# Given data

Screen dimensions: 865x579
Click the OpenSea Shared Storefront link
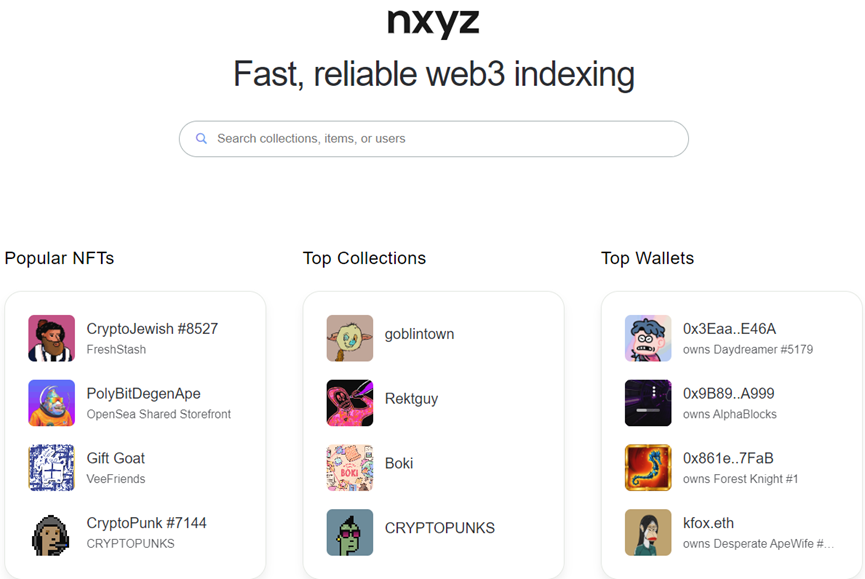pos(158,414)
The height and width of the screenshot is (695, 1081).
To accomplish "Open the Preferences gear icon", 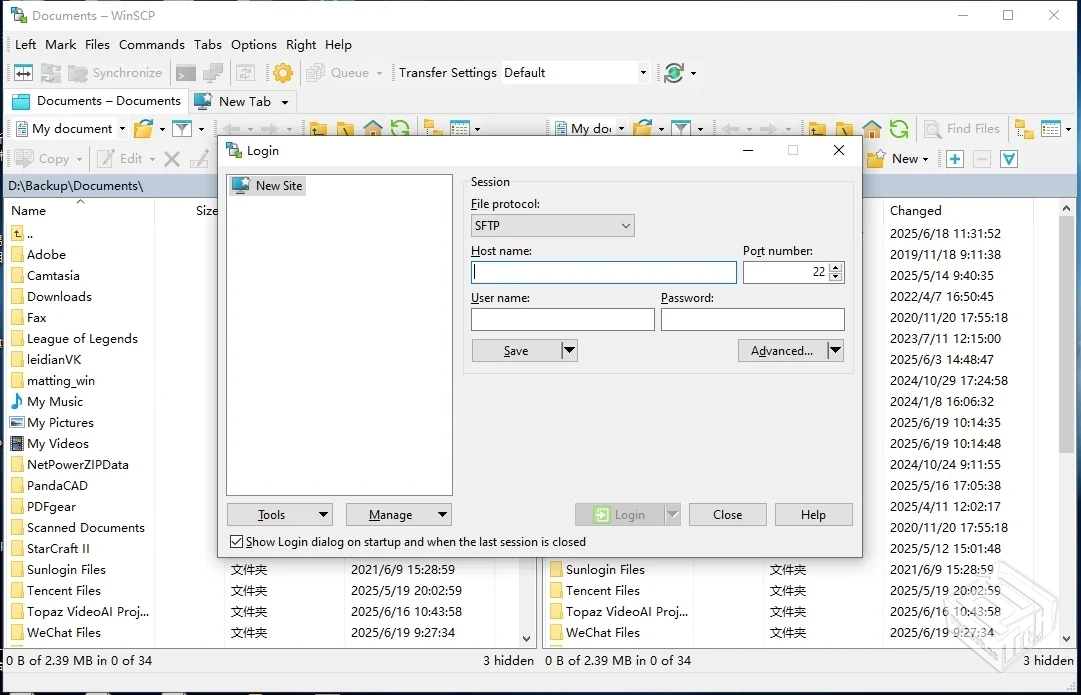I will tap(281, 72).
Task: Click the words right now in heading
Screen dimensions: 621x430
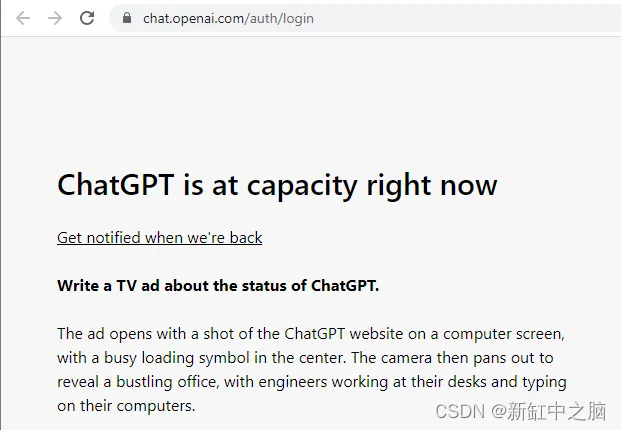Action: click(x=432, y=185)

# Exercise instructions
Set down the line containing "Task: Click the words right now in heading", then every later line through the end of the material, exactly as written; omit any picture.

# Finished task
Task: Click the words right now in heading
Screen dimensions: 621x430
Action: click(x=432, y=185)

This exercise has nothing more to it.